Of interest is that there is mixed consistency when stories are generated iteratively. Users don't always prefer the same temperature and top_k values, sometimes the story requires a drop in temperature or since it started to stagnate or even repeat itself it needed to take on new words (top_k) as probable to escape a semantic/continuity trap.
The goal is to use the data, eventually the live data, to start by using the averages per step. Given we have a history of selections at a particular step can we rely on the settings per step number to use as input parameters to model.generate?
Secondary Goal
Beyond what I would call sophisticated "prompt engineering" (or rather prompting control) the secondary goal would be to perform deep learning on the input text that generated the three potential continuations, which was selected and which were not to uncover a potential decision algorithm to pick the best candidate based on similar selections users have made. (e.g. Users typically select a pronoun here and start a quote by a speaker as a pattern).
Tech
The backend for nlp.henzi.org is written in Python using FastAPI to provide the interface into generating selections. The underlying application uses:
- BLOOM-560m for text generation/tokenization
- FastAPI to provide interactivity to our React web UI
- MongoDB to store the prompt, generated text and user selections of story continuations
One method to obtain the "live" values would be to open an endpoint to 'fetch' the averages. For example if we are generating in this app step #2 of the story we could potentially call the BLOOM backend for the site and inquire as to what the typical values for temperature, top_k, typical_p are for this step and use it in our generation.

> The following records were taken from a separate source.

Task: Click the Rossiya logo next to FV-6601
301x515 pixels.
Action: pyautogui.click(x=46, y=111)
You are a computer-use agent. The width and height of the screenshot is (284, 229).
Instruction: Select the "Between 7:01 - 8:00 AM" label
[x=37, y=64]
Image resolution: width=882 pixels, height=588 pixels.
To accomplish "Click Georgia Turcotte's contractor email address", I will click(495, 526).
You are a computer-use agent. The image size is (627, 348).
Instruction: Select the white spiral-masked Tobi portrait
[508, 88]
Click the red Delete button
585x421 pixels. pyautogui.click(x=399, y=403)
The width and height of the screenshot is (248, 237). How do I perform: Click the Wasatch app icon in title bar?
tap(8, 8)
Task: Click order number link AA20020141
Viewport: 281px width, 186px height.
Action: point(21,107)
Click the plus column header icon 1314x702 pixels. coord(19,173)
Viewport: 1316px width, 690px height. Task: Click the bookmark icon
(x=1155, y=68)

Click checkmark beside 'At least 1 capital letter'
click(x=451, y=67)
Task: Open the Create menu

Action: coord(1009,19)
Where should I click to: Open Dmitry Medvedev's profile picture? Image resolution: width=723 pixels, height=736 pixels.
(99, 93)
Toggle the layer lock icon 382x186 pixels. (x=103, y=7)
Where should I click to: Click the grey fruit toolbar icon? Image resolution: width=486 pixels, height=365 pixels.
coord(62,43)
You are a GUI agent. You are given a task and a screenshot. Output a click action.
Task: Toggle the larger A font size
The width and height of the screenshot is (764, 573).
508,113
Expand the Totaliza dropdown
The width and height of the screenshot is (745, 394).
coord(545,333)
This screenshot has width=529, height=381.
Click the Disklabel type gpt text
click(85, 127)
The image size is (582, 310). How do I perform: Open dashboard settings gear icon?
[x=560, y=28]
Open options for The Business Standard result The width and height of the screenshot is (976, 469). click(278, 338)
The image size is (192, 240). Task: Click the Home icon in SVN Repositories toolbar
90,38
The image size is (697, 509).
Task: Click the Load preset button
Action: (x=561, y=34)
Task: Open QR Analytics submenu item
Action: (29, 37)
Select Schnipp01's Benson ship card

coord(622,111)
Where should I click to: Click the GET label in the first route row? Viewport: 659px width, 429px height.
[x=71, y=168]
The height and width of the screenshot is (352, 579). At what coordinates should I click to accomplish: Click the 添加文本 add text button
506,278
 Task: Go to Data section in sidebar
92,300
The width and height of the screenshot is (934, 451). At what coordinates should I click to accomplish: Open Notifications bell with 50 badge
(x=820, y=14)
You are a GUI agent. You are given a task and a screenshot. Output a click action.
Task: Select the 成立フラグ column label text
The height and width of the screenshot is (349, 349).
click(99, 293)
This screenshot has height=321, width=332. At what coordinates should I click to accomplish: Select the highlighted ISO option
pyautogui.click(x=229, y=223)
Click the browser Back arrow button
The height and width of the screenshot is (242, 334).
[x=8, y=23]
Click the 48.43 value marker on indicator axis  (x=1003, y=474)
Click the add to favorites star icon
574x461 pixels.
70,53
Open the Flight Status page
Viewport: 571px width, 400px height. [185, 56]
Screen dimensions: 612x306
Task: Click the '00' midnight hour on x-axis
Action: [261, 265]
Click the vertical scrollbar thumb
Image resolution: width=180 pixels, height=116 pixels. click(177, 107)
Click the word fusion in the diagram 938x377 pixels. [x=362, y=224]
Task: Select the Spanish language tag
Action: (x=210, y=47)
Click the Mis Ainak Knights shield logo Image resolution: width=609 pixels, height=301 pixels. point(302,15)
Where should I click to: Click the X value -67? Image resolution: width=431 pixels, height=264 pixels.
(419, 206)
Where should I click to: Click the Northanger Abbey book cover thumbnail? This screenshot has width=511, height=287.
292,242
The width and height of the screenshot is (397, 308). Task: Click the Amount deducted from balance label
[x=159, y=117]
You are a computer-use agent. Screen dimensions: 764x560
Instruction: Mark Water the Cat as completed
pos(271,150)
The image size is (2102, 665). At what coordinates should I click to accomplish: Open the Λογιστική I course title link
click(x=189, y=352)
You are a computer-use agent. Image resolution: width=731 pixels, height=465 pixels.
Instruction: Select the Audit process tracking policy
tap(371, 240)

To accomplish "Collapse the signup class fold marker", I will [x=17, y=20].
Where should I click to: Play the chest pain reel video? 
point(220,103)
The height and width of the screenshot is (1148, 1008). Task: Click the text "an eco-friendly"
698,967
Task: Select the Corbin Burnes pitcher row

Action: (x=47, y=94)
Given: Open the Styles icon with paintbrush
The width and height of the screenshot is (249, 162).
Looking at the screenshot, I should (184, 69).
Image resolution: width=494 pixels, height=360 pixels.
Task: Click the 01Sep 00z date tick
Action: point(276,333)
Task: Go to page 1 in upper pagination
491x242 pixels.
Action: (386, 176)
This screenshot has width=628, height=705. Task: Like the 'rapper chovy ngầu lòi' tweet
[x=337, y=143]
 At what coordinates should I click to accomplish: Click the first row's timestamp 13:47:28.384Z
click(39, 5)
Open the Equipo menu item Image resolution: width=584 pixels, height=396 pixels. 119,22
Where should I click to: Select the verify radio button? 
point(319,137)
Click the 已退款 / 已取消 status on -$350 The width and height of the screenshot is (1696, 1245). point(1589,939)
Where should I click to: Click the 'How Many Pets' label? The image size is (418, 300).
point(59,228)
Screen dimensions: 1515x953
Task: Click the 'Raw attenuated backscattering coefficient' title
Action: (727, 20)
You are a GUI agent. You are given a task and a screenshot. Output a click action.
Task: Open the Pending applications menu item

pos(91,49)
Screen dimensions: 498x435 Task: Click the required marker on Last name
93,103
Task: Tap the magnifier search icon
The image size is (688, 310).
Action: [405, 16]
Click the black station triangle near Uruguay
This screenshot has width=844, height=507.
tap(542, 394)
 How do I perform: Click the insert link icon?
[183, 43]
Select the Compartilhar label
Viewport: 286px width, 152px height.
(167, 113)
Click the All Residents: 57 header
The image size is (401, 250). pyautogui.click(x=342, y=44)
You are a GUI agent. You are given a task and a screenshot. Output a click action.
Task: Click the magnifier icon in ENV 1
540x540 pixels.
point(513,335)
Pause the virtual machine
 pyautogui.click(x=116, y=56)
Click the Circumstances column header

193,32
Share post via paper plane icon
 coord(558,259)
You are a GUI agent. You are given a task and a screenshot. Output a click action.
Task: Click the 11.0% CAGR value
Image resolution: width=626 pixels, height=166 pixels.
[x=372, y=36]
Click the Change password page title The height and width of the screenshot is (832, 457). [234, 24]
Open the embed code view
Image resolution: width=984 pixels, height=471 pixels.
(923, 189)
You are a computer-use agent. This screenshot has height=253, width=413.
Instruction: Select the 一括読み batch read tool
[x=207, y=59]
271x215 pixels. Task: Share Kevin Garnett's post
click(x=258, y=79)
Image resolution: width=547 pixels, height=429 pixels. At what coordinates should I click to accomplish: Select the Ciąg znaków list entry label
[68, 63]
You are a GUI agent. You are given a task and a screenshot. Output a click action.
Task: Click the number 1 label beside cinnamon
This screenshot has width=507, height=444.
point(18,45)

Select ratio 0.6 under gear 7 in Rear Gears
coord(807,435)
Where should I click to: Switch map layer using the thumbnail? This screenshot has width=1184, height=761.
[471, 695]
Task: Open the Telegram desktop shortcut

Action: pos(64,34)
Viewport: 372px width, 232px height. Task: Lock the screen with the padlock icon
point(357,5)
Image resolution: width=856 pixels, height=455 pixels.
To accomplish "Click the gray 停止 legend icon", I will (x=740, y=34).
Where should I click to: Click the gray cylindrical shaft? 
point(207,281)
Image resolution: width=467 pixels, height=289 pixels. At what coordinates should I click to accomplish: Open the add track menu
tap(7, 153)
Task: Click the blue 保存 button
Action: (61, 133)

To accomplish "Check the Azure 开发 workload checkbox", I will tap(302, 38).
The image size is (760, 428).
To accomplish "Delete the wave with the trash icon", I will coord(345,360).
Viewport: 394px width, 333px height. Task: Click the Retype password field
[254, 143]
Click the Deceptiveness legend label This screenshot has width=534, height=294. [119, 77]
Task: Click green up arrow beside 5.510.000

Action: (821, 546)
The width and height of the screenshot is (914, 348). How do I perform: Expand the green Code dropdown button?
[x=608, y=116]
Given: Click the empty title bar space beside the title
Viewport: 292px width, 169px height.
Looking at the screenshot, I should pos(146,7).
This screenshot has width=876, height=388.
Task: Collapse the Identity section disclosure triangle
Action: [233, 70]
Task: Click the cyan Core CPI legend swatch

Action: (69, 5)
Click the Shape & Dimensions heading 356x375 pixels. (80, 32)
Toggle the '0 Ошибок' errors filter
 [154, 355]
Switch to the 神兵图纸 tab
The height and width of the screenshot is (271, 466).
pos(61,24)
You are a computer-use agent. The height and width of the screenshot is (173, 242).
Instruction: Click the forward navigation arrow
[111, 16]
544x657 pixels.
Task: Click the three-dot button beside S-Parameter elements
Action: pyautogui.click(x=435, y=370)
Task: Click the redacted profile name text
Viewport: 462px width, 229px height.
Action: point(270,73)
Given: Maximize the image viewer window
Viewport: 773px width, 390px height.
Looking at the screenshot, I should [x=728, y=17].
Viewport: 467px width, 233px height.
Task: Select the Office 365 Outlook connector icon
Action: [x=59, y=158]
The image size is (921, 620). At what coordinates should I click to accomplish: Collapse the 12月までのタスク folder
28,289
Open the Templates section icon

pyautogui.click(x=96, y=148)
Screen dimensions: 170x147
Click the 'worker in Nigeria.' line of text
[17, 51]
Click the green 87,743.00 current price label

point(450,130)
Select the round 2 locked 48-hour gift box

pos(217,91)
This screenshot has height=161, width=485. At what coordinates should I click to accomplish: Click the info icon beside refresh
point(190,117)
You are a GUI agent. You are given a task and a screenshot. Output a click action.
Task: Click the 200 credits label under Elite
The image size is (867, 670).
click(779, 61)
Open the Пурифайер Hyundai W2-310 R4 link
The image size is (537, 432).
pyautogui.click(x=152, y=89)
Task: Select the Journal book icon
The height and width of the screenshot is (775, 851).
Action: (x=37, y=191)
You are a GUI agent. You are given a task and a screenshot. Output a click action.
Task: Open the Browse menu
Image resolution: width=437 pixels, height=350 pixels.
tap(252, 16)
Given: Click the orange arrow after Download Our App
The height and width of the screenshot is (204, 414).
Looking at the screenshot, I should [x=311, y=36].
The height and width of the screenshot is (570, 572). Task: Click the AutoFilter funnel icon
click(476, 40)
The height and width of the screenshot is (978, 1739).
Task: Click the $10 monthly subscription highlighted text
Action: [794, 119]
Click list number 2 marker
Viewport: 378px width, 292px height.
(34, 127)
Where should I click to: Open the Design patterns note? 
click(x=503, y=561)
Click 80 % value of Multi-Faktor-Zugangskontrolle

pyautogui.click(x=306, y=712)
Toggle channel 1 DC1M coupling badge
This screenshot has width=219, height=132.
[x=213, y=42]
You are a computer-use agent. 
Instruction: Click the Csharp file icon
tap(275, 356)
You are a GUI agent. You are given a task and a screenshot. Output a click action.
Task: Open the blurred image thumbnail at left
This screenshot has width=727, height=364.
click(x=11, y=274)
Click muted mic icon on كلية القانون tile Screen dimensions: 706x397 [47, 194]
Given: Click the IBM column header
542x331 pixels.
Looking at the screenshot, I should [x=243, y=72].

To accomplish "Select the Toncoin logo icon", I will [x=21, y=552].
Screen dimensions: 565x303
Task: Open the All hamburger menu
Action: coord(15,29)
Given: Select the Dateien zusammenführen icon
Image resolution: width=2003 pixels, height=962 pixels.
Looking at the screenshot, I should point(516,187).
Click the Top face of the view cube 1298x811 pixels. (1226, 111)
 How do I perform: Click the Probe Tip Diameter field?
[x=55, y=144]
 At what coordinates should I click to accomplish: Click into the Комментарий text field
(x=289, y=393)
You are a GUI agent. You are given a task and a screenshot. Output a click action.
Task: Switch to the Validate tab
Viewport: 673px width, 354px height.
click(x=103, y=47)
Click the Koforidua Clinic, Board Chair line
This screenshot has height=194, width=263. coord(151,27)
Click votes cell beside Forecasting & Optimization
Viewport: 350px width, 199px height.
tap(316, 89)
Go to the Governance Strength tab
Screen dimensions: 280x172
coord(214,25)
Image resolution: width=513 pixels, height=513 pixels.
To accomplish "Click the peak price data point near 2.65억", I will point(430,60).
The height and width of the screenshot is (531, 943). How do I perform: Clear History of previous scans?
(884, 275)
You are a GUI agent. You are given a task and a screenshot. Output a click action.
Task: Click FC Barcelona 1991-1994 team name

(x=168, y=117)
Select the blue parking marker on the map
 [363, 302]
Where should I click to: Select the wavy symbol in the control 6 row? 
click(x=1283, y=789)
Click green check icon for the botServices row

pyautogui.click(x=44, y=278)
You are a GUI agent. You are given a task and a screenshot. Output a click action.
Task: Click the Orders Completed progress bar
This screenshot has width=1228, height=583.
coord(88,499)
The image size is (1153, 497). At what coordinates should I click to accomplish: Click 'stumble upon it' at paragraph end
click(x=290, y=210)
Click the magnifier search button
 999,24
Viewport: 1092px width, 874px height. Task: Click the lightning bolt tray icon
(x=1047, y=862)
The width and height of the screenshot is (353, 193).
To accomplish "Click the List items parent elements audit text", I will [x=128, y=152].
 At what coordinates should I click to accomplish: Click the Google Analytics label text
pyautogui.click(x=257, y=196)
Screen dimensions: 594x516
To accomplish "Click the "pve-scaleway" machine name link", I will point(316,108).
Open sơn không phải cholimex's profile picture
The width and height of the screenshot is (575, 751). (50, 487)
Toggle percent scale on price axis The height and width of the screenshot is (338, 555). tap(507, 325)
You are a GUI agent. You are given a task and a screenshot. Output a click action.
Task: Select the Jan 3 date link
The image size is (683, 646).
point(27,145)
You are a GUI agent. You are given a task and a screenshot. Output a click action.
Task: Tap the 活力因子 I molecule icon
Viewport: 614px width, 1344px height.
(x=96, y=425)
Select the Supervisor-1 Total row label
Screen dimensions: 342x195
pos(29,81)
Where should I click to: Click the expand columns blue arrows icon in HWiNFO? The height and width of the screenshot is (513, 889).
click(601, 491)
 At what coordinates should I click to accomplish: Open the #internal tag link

Alternatively we could simply use static files of the most recent dump of data to generate the next continuation. While not "live" this could simplify the setup of this application (though requires an input or reference file to be handy at all times).
Other Thoughts
What we love and experience on the nlp.henzi.org site is the ability to generate stories using randomized variables per-run. For each of the three continuations you receive they have different input parameters entirely and they are created per-run on the fly using a tolerable set of ranges for input values on model.generate. We have linear distribution to handle spikes in random values (such as a high top_k, which will force a lower temperature value) and mostly see coherent and non-repeating continuations. However, users do not prefer just one setting of temperature and top_k or like to vary the text that gets generated at important parts of the story generation process.
Because of this I think using the typical values, averages, etc can help lead to some interesting and potentially coherent results (thus this project). However, this is also potentially a way to uncover different biases and other artifacts in the model by setting generation to run "on it's own" and by varying the input parameters we may see more interesting output.
It should be a goal of this project to publish the generated text and any meta-annotations for the dataset for future research.